などと詮無い事を考えつつ、ヨルク達の方に目を向けた。
「えいやー」
それはヨルクが突き飛ばしたゴブリンにミリィが槍を突き立てた瞬間だった。
「ミリィ、敵はまだ居る。すぐに引け」
「はいよー」
ゴブリンに槍を突き立てたミリィは誇らし気に佇んでいるが、まだ生きたゴブリンが残っている状況だ。そんな場所でボケっとさせておくわけにはいかない。
「ミリィ、敵に背中を見せるな!」
俺の言葉を聞いたミリィがゴブリンに突き刺した槍を引き抜くと、ヨルクの後ろへ戻ろうとゴブリン達がやってきた方に背を向けた。
遅れてこちらに向かってくるゴブリンがまだ到着していない。いくら手負いとは言え何があるかわからない状況なのだ。迂闊に背を見せるのは良くない。
「ブリッツェン」
「姉ちゃん?」
「あれはあたしが倒す!」
エルフィが人前にも拘らず他所行きの言葉ではなく、俺に対するときにだけ使う言葉で話し掛けてきた。そしてそのエルフィの表情は、苦虫を噛み潰したような、という表現そのもの苦々しいものだった。
あのゴブリンを仕留め損ねた矢は、きっと姉ちゃんの放った矢なのだろうな。
姉ちゃんはそのことが我慢ならなかった。だから意地でもあのゴブリンは自分の手で仕留めたい、と言ったところかな? それこそ外面を取り繕うのも忘れて……。
「姉ちゃん、手負いのゴブリンは問題なく倒せる相手だ。熱くなって力んだりするなよ」
「わかっている!」
そう口にするエルフィだが、突くことを主とするレイピアを手にしながら、そのレイピアを振り被っている辺り冷静とは程遠い心持ちであろう。
姉ちゃんが敗れる……いや、手傷を負うことすらないだろう。それでも、万が一はある。いざという時は魔法を使ってでも手助けしよう。

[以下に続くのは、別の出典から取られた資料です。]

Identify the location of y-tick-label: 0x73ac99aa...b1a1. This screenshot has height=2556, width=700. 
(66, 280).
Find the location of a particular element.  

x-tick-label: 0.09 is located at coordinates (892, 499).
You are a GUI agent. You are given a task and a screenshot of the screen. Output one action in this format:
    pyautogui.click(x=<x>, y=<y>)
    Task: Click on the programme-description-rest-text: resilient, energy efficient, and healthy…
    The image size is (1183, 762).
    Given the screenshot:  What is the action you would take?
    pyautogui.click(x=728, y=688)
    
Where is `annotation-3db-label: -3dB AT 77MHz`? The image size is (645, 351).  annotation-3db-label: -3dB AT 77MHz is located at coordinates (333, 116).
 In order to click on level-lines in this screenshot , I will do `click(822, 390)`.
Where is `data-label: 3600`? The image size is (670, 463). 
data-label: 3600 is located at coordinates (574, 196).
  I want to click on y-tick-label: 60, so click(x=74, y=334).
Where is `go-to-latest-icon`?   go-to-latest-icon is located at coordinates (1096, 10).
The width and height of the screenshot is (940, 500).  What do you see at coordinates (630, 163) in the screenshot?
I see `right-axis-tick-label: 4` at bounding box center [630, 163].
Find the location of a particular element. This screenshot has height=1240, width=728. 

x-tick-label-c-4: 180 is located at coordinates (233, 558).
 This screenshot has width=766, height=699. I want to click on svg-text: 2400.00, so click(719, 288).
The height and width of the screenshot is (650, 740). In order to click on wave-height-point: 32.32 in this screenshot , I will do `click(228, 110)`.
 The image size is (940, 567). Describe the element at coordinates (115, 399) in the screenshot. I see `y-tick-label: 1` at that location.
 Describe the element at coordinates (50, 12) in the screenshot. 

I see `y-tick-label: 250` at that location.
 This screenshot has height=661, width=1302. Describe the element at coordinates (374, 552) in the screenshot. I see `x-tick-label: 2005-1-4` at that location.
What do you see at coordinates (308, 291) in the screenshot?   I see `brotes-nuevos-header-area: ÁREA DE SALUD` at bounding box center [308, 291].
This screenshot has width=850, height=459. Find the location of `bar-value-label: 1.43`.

そんな決意をした俺だが、全てが杞憂であり不要だった。
人数差を物ともせず、己の怪我など無いかのようにこちらへと向かってくるゴブリン。そのゴブリンへと瞬間移動と見紛う速さで近付いたエルフィは、振り上げていたはずのレイピアがいつの間にか地面と水平に。そして、右腕をくの字に折って力を溜め込んでいた。……かと思うや否や、目にも留まらぬ速さでレイピアは突き出された。
エルフィから突き出された細い剣先は、一切の抵抗を受けていないかのように、すぅっとゴブリンの胸へと吸い込まれていった。
「ふぅ」
ゴブリンにレイピアを突き立てた瞬間、鬼の形相を浮かべていたエルフィだったが、軽く息を吐きながらゴブリンに突き立てたレイピアを引き抜くと、いつもの美少女へと表情を戻していた。
「うおぉー! エルフィ様メッチャクチャ凄いっす!」
「凄いですぅ~! どのようにゴブリンに近付いたのですかぁ~」
「速すぎて見えなかったよー」
「凄い」
俺を除いたシュヴァーンの四人は、思い思いにエルフィを讃えていた。
「うふっ」
言葉では何も答えないエルフィは、笑顔を見せることで応えたようだ。
皆もエルフィの表情から何かを察したのかわからないが、誰もそれ以上の追求はしなかった。